The Export-Import Bank reassigned several employees in the early 1990s, and Regina Brown wasn't happy about it.
The 50-year-old black senior loan officer filed suit, claiming her transfer to what she considered a less prestigious division was discriminatory. A few weeks later she blamed low marks on her annualon retaliation. Although she received high marks in three of five categories, she got an average rating for case work and a minimally satisfactory rating for communication. She also didn't get a transfer she wanted.
The D.C. Circuit Court of Appeals was thoroughly unconvinced by her suit. It said that without a decrease in salary or change in work hours, changes in assignments don't generally equal an adverse employment action. The pay and benefits were the same in the job Brown had, the job she got and the one she wanted.
Similarly, formal criticism and poor evaluations don't necessarily equal adverse actions. In this case, the bank had a system for appealing evaluations, and a tough evaluation of another employee by Brown's supervisor had been challenged successfully. But Brown didn't seek relief that way.

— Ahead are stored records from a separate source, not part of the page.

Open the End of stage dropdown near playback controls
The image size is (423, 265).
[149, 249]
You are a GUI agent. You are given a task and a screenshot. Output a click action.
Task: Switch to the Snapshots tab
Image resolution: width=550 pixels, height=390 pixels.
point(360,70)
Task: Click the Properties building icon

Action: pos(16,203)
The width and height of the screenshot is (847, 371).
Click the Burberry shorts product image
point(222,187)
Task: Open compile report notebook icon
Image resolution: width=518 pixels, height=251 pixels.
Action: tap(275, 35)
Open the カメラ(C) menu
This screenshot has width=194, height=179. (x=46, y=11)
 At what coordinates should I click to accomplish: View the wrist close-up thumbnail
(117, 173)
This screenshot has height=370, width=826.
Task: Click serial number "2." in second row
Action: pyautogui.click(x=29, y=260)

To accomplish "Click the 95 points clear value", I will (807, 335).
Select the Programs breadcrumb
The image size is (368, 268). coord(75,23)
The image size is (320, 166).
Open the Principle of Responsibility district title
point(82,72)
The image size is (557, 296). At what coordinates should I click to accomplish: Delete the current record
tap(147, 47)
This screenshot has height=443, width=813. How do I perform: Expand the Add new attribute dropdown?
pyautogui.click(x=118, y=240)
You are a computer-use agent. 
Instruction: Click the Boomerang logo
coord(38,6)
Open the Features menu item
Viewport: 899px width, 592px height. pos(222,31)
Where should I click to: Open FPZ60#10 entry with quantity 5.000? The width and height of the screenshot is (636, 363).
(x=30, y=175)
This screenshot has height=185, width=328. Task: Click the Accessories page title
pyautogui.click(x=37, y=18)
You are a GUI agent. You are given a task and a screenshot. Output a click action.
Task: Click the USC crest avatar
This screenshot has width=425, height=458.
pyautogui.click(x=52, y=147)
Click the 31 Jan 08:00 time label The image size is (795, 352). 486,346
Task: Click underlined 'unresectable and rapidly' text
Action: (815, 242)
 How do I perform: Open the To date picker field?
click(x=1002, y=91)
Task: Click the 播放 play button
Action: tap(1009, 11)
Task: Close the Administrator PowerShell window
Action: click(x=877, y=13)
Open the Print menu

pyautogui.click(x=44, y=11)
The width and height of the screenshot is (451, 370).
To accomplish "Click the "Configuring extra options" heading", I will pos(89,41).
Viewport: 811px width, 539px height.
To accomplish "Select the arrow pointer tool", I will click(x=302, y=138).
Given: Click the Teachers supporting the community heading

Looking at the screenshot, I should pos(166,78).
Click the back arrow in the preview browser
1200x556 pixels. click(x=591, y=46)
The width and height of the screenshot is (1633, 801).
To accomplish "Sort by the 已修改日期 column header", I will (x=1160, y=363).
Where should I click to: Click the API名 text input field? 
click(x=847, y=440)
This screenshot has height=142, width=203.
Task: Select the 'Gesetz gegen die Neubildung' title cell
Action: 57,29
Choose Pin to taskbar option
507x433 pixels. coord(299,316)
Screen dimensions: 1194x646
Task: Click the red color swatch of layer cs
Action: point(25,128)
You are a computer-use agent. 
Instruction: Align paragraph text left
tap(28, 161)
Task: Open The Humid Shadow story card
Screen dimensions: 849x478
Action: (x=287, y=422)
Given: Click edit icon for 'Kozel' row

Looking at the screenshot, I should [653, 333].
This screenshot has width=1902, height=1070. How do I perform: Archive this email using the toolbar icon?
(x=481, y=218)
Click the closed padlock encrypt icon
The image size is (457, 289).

As for the possibility that her evaluation was retaliation, the signature dates proved that her two supervisors wrote the evaluations two weeks before she was transferred and more than a month before she filed her first complaint. (Brown v. Brody, No. 97-5347, D.C. Cir., 1999)
Advice: Just about anything you do can be construed as an adverse employment action, but this case provides an argument for you that lateral transfers, by themselves, are not adverse actions.
When making a lateral transfer, make sure it does not diminish the terms, conditions or privileges of employment, such as office space or opportunity for advancement. Watch out also for other actions that you might not consider discriminatory, but that the courts have, such as shift changes.